Starting from the line containing "Click 'You haven't", write out the rest of the entries exactly, through the final line, including nothing else.

Top of THE DATA

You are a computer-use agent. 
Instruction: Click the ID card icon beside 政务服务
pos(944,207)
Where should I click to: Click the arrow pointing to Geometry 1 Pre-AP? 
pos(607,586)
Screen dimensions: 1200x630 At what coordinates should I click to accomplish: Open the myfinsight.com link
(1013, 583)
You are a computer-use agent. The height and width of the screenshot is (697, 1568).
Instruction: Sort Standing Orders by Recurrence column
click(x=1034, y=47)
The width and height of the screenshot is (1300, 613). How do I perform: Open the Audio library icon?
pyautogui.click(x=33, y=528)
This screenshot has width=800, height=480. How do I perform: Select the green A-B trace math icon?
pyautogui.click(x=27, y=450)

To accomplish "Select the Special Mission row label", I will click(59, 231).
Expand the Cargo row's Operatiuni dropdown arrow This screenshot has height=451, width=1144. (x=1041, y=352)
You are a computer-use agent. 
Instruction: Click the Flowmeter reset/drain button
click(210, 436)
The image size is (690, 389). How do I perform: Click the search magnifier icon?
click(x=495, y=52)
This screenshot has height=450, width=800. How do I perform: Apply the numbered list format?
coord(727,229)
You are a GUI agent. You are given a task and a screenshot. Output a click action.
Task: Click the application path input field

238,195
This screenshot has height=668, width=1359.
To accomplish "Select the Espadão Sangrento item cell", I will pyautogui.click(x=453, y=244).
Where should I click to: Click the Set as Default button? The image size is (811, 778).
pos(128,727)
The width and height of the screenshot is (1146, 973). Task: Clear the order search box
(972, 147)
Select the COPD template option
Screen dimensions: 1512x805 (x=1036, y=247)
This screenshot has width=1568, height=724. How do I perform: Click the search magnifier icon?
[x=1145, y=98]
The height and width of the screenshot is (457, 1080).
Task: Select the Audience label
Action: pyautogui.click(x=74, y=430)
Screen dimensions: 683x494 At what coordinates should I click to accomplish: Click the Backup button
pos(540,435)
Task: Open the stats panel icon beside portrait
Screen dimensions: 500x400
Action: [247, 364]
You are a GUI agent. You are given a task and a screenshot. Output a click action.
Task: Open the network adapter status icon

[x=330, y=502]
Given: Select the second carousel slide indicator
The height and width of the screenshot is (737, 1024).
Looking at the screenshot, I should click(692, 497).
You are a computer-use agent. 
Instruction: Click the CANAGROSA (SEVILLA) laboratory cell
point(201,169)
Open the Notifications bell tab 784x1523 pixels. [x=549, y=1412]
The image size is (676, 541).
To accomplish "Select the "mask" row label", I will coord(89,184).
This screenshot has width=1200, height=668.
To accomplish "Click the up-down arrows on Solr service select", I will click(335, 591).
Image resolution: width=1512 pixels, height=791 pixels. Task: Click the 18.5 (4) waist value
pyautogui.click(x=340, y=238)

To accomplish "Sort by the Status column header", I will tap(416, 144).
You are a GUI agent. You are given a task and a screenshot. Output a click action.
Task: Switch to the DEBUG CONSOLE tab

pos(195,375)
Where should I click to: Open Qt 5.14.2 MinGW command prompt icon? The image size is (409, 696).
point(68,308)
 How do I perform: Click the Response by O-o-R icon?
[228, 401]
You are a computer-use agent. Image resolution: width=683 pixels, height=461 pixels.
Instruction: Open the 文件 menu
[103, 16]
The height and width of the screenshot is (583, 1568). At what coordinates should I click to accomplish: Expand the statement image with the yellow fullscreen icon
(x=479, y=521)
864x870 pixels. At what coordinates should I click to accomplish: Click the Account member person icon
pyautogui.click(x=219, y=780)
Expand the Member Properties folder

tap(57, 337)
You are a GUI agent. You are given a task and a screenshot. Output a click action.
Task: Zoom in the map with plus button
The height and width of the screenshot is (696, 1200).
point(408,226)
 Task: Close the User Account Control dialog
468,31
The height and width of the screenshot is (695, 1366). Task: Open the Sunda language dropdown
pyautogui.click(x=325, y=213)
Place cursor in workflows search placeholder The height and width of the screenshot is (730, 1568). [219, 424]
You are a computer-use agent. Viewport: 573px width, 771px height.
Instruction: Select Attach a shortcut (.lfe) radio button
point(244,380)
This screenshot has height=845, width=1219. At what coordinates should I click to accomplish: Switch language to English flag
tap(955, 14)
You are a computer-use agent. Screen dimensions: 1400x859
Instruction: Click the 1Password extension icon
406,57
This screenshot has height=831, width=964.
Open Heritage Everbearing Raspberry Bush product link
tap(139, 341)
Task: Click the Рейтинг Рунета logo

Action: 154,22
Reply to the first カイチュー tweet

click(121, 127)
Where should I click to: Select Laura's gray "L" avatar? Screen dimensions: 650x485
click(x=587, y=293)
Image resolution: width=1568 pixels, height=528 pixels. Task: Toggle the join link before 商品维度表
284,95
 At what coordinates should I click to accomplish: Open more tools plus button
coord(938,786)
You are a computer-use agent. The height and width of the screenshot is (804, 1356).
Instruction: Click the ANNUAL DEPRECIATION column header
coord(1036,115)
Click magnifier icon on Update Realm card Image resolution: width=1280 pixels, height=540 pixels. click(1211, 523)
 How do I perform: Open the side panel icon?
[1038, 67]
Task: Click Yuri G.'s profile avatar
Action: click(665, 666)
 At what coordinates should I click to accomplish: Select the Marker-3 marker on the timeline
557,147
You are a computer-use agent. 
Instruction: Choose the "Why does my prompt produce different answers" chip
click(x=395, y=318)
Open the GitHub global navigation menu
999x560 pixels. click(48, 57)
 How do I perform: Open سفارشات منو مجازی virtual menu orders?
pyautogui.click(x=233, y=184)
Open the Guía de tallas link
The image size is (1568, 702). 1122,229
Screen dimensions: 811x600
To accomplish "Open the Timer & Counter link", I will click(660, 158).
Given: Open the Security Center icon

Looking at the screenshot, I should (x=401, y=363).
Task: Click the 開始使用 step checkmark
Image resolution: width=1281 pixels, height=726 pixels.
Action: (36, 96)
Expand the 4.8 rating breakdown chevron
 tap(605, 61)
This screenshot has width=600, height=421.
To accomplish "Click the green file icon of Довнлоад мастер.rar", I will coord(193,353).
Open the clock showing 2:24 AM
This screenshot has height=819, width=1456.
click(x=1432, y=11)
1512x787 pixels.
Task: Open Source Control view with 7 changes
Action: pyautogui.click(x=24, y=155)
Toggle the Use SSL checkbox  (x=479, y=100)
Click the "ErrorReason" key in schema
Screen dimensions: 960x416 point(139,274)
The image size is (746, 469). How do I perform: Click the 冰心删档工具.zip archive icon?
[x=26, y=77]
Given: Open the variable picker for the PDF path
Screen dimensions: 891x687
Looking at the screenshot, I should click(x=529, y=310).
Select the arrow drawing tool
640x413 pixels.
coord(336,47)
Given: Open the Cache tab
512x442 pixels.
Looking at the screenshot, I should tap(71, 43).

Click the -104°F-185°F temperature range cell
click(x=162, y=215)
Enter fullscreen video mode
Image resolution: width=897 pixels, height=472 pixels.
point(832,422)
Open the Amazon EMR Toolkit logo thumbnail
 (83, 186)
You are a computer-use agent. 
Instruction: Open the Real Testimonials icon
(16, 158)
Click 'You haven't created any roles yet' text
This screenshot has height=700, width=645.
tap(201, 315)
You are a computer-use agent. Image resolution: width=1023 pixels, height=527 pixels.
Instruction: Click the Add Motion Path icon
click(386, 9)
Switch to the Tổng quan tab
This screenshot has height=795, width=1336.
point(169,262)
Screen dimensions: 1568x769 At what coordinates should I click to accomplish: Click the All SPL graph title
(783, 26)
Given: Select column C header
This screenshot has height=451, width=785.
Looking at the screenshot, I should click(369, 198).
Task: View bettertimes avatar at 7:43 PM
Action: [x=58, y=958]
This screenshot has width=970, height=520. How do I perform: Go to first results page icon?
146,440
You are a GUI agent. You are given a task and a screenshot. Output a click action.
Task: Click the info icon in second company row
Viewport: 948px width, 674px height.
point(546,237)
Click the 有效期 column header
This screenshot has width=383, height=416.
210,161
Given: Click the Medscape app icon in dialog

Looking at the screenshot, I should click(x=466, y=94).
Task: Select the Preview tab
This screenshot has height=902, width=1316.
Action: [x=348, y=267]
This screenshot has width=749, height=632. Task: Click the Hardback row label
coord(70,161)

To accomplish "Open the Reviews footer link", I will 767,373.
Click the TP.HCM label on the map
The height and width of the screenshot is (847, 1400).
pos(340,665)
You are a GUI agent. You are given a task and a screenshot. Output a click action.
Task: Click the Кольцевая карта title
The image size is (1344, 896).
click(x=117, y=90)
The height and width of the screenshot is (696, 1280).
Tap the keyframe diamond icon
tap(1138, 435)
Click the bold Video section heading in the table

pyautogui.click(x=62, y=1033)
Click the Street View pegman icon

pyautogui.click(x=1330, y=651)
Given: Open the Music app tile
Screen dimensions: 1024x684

Bottom of THE DATA

◆ YOUR SOLUTION ◆
Click 'You haven't created any roles yet' text
This screenshot has height=700, width=645.
tap(201, 315)
You are a computer-use agent. Image resolution: width=1023 pixels, height=527 pixels.
Instruction: Click the Add Motion Path icon
click(386, 9)
Switch to the Tổng quan tab
This screenshot has height=795, width=1336.
point(169,262)
Screen dimensions: 1568x769 At what coordinates should I click to accomplish: Click the All SPL graph title
(783, 26)
Given: Select column C header
This screenshot has height=451, width=785.
Looking at the screenshot, I should click(369, 198).
Task: View bettertimes avatar at 7:43 PM
Action: [x=58, y=958]
This screenshot has width=970, height=520. How do I perform: Go to first results page icon?
146,440
You are a GUI agent. You are given a task and a screenshot. Output a click action.
Task: Click the info icon in second company row
Viewport: 948px width, 674px height.
point(546,237)
Click the 有效期 column header
This screenshot has width=383, height=416.
210,161
Given: Click the Medscape app icon in dialog

Looking at the screenshot, I should click(x=466, y=94).
Task: Select the Preview tab
This screenshot has height=902, width=1316.
Action: [x=348, y=267]
This screenshot has width=749, height=632. Task: Click the Hardback row label
coord(70,161)

To accomplish "Open the Reviews footer link", I will 767,373.
Click the TP.HCM label on the map
The height and width of the screenshot is (847, 1400).
pos(340,665)
You are a GUI agent. You are given a task and a screenshot. Output a click action.
Task: Click the Кольцевая карта title
The image size is (1344, 896).
click(x=117, y=90)
The height and width of the screenshot is (696, 1280).
Tap the keyframe diamond icon
tap(1138, 435)
Click the bold Video section heading in the table

pyautogui.click(x=62, y=1033)
Click the Street View pegman icon

pyautogui.click(x=1330, y=651)
Given: Open the Music app tile
Screen dimensions: 1024x684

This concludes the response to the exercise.